## Exercise
Note each line in the data holding the string "agent" and report it.
*** Opening of Data for processing ***
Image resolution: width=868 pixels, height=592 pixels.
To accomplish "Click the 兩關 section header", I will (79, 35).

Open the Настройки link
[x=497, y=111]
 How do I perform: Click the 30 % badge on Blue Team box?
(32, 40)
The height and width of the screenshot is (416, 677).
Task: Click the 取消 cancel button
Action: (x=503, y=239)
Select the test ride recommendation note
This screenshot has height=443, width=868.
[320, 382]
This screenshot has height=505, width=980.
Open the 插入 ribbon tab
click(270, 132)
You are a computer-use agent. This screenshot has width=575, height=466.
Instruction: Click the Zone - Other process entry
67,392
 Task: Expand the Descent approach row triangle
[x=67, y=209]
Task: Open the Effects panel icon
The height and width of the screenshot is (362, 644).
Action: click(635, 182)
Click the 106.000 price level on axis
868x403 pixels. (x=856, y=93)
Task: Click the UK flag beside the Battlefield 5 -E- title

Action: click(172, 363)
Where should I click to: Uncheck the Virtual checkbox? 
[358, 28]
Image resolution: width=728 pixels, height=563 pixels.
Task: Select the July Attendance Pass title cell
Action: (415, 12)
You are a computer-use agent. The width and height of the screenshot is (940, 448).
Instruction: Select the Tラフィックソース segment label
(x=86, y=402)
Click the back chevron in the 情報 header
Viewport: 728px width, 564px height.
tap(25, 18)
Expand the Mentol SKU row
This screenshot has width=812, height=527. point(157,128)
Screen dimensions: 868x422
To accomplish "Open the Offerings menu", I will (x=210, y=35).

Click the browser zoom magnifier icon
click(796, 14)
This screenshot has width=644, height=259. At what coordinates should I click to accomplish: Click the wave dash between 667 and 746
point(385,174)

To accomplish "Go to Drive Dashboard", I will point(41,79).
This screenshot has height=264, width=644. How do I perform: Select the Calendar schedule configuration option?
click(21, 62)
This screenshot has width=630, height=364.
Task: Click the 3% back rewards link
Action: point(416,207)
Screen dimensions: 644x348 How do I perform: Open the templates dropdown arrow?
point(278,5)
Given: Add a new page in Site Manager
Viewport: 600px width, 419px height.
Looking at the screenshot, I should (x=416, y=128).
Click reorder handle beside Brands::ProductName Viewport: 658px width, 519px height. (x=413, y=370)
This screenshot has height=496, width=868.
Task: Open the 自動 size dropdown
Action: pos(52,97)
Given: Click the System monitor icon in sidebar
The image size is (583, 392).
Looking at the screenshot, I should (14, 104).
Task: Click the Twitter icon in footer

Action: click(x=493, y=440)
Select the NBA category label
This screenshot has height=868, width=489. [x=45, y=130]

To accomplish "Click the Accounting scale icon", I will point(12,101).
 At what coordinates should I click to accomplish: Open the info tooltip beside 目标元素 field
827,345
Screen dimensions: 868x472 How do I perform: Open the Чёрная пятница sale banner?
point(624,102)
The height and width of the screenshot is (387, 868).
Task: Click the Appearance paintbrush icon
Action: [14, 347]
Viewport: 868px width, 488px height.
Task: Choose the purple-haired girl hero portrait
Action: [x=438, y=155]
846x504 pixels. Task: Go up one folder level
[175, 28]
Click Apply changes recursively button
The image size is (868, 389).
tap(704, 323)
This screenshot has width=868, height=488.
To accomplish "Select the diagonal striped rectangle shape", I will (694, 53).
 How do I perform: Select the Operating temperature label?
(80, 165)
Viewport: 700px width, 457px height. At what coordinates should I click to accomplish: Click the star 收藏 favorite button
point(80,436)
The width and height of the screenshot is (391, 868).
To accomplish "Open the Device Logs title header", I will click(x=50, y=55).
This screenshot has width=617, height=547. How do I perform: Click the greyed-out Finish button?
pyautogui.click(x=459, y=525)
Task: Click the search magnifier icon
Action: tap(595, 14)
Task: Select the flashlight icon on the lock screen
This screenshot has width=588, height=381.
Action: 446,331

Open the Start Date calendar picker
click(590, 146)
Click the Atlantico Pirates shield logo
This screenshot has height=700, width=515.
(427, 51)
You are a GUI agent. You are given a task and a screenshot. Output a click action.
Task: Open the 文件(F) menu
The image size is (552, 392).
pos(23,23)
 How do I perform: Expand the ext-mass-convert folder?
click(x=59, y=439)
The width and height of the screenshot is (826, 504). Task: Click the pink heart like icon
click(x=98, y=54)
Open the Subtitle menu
*** Close of Data for processing ***
## Answer for the task
You are a computer-use agent. This screenshot has width=575, height=466.
You are a computer-use agent. The width and height of the screenshot is (940, 448).
You are a GUI agent. You are given a task and a screenshot. Output a click action.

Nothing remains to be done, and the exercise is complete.